Franklin concentrated on his balance and on the tribulations of the path, measuring his steps and rationing his breaths. He was determined not to show any weakness or tiredness. Here was his chance to prove to her how useful he might be and how mature. What luck had put this woman on his back? His damaged knee had proved to be an unexpected blessing.

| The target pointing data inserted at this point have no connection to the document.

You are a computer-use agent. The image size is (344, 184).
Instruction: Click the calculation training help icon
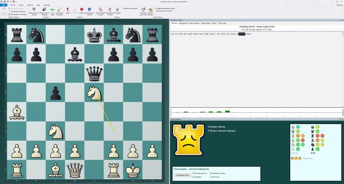point(143,9)
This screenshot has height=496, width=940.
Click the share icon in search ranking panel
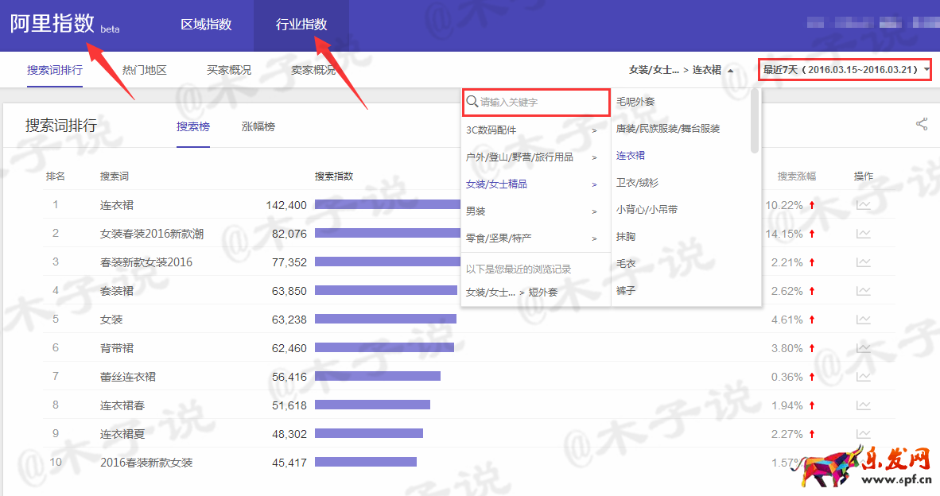(922, 124)
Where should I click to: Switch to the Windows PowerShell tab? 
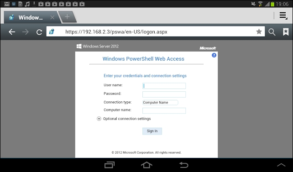[x=31, y=17]
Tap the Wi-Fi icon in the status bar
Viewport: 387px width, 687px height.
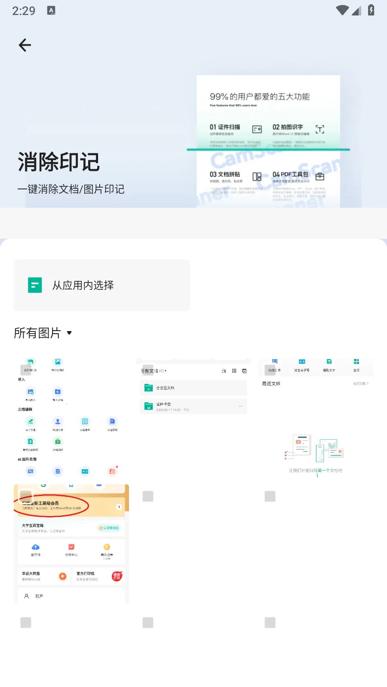click(x=342, y=10)
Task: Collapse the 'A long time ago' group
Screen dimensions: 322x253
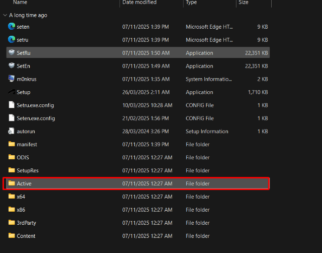Action: (x=5, y=16)
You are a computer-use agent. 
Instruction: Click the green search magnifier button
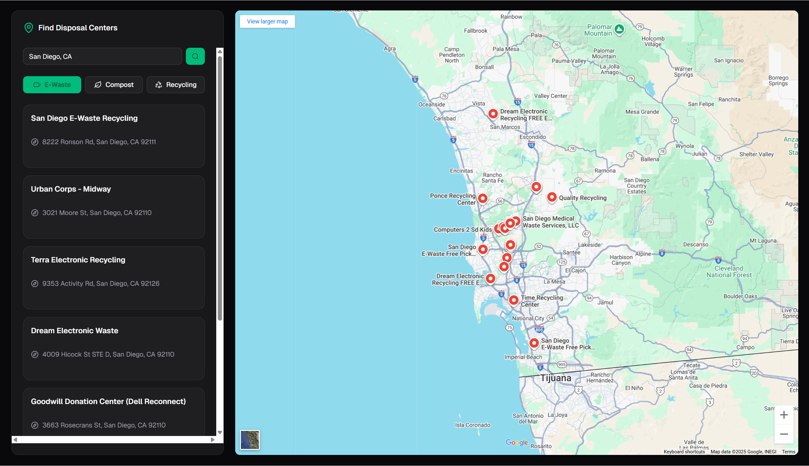[195, 56]
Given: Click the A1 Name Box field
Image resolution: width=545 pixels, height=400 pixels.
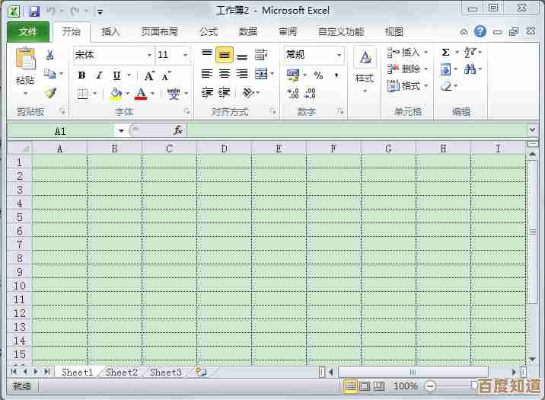Looking at the screenshot, I should pos(61,131).
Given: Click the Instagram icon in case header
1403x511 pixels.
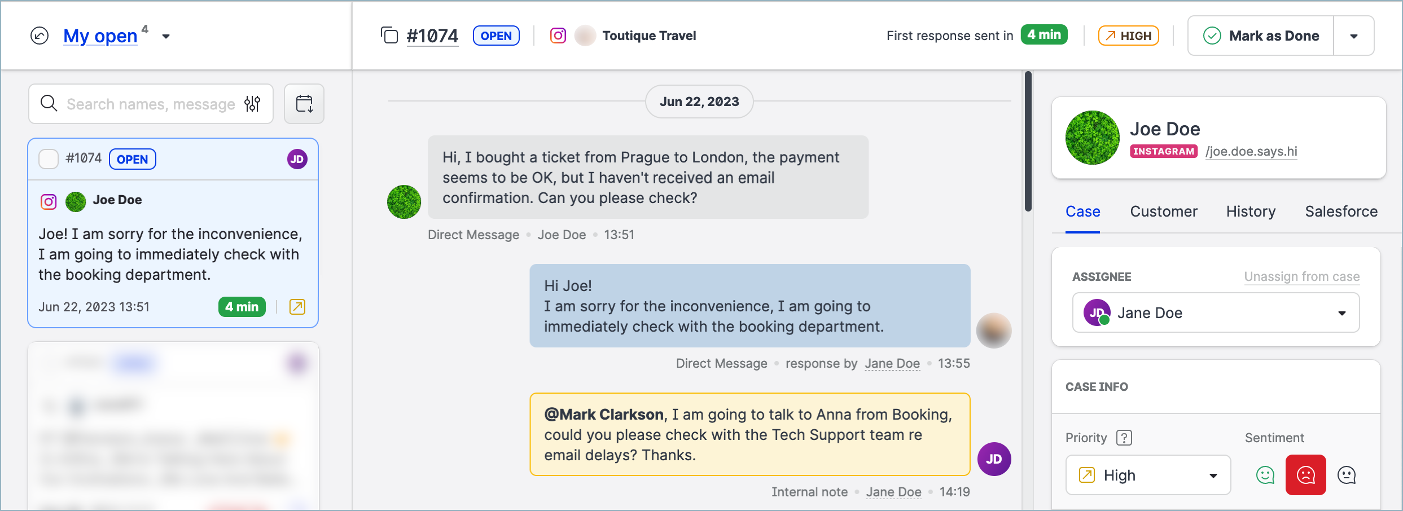Looking at the screenshot, I should [x=558, y=36].
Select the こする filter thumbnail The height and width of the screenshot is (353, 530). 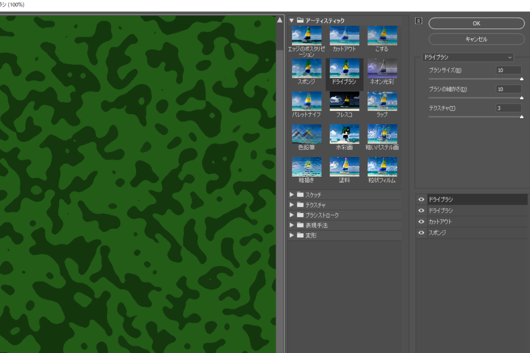point(382,35)
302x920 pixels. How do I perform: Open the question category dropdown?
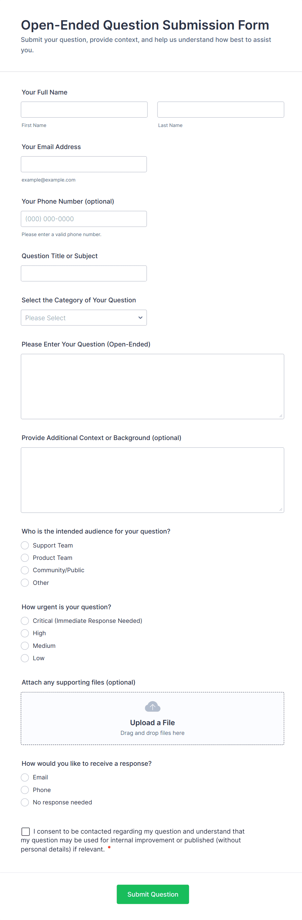pyautogui.click(x=84, y=318)
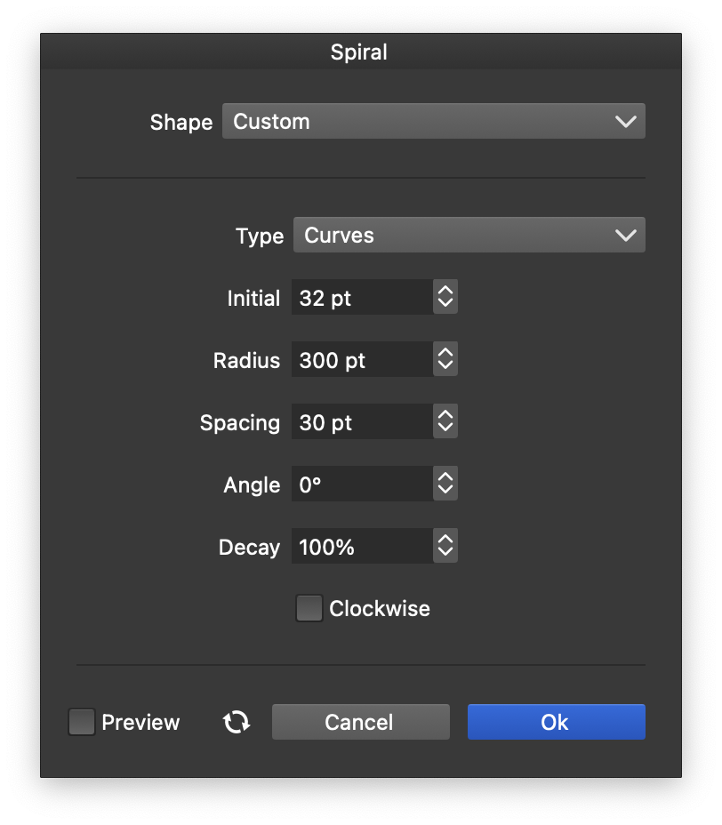Enable the Clockwise checkbox
Screen dimensions: 722x825
309,609
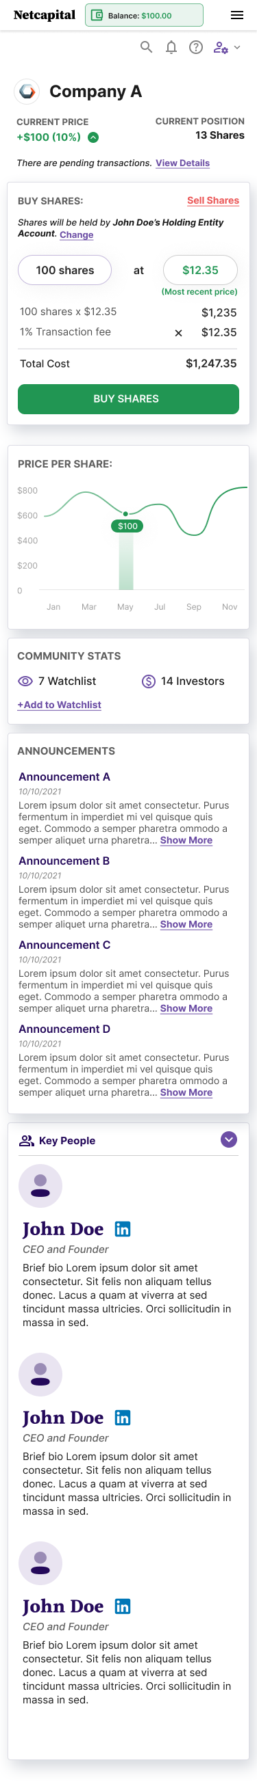This screenshot has height=1782, width=257.
Task: Open notifications bell icon
Action: pos(171,47)
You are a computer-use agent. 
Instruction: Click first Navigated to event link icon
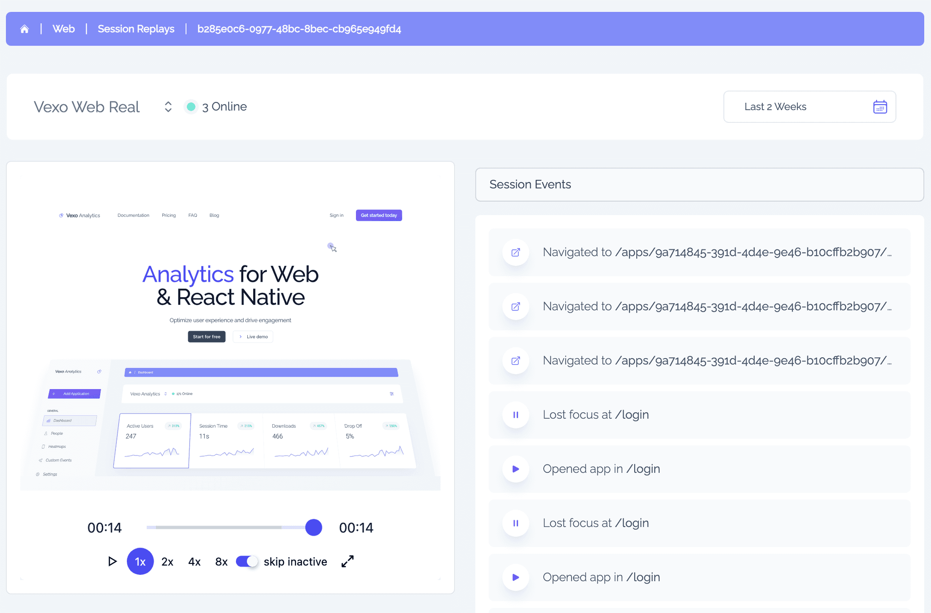tap(516, 253)
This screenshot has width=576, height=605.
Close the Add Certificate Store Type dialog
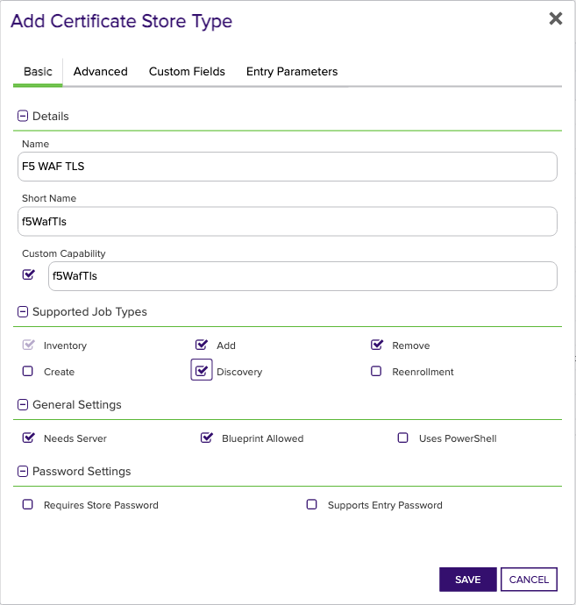tap(556, 18)
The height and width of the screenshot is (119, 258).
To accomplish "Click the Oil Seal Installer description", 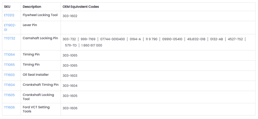I will click(x=36, y=75).
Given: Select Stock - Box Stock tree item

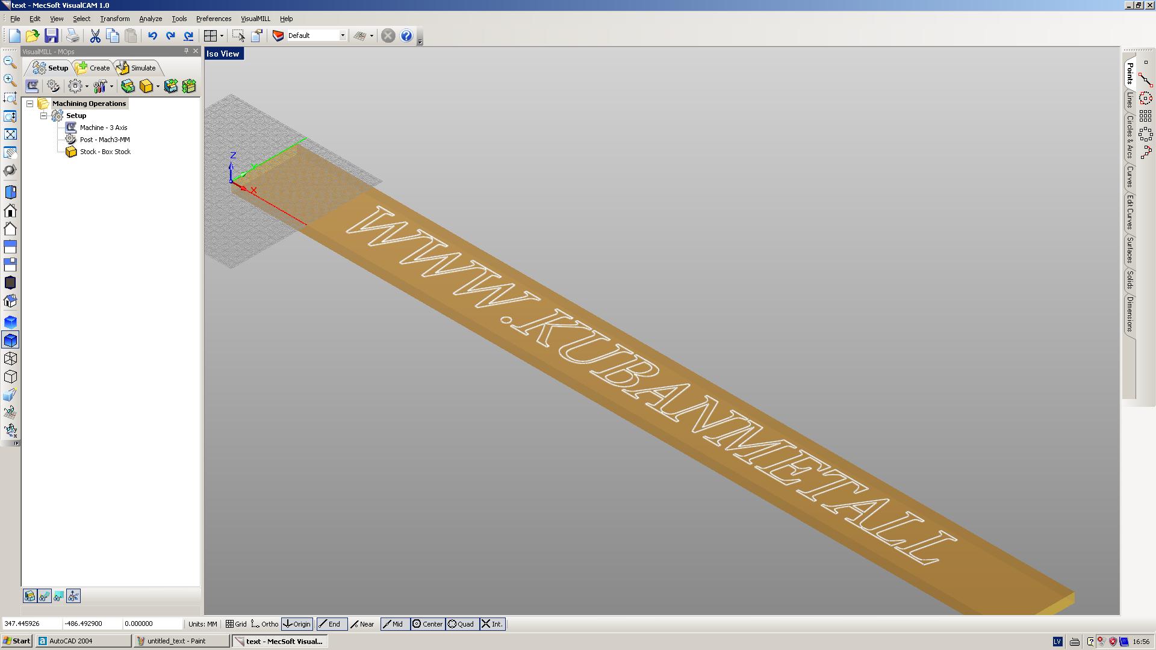Looking at the screenshot, I should (x=105, y=152).
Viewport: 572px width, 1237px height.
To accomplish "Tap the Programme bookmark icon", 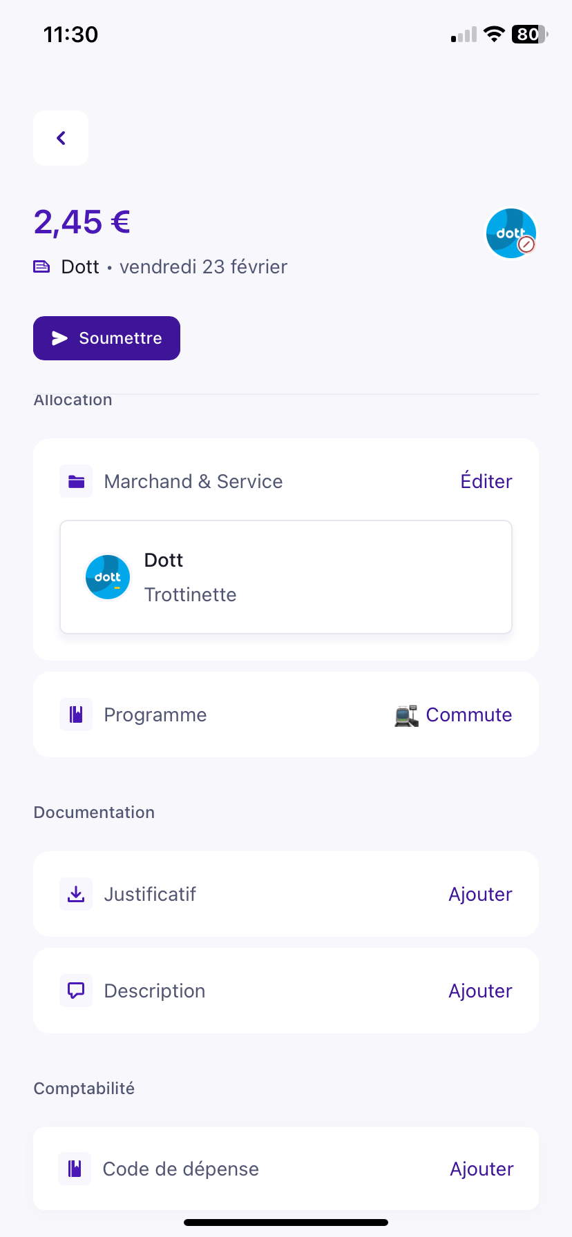I will (76, 714).
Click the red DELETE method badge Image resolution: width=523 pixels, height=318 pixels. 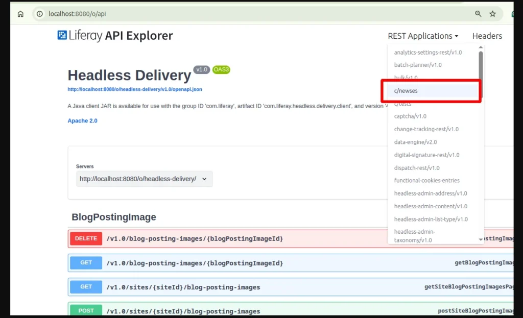(x=85, y=238)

Once they had sorted out the problem in Ferrytown, whatever it might be, thought Franklin, he could consider more fully what he ought to do about Margaret. He would not want to part from her at once. He'd not be happy to proceed without knowing her better. But what would Jackson say if his selfish, blushing brother insisted on delaying their departure from Ferrytown or if he made a decision on his own behalf for a change and chose to stay on there at least through the winter, at least until Margaret had recovered and could be persuaded, perhaps, to join them in their emigration east? What would he say if Franklin was determined to settle his future in Ferrytown and court this woman, what? six years older than himself? To take her as his wife?

Yes, this matter of their ages was an impediment. Franklin could not avoid admitting that to himself, whatever his brother might say. She was so much older. As old as his youngest aunt, in fact. But his size made up for that, surely. Her time on earth equaled the volume of his presence. Possibly, in his view, she was all the more enticing because of the age difference. Even with her illness and her shaven head, Margaret had struck him as being irresistibly adult.

Margaret herself was too drained and fearful to think much of the future. Certainly, her personal porter was an agreeable young man, kindly featured if not exactly handsome, sweet smelling, biddable — and strong. She could not forget the patience and the tenderness he had lavished on her feet nor the mixed sensations it had given her, a breathless nausea together with a heat that was separate from the fever. It did not seem possible that he could carry her for such a length of time, down steep and difficult terrain, without stopping to rest once in a while or demanding that she at least try to walk the last part on her own two feet. She clung on to his shoulders, exuberated by the closeness of his company yet also exhausted by his efforts, because each step he took shook every bone in her body. But she was not making any place for him in her life. He'd just be another one of those missed opportunities, another passer-by whom she would miss for a day or two and then forget. All that mattered for the moment was the state of Ferrytown and her impatience for the sound of dogs and cocks.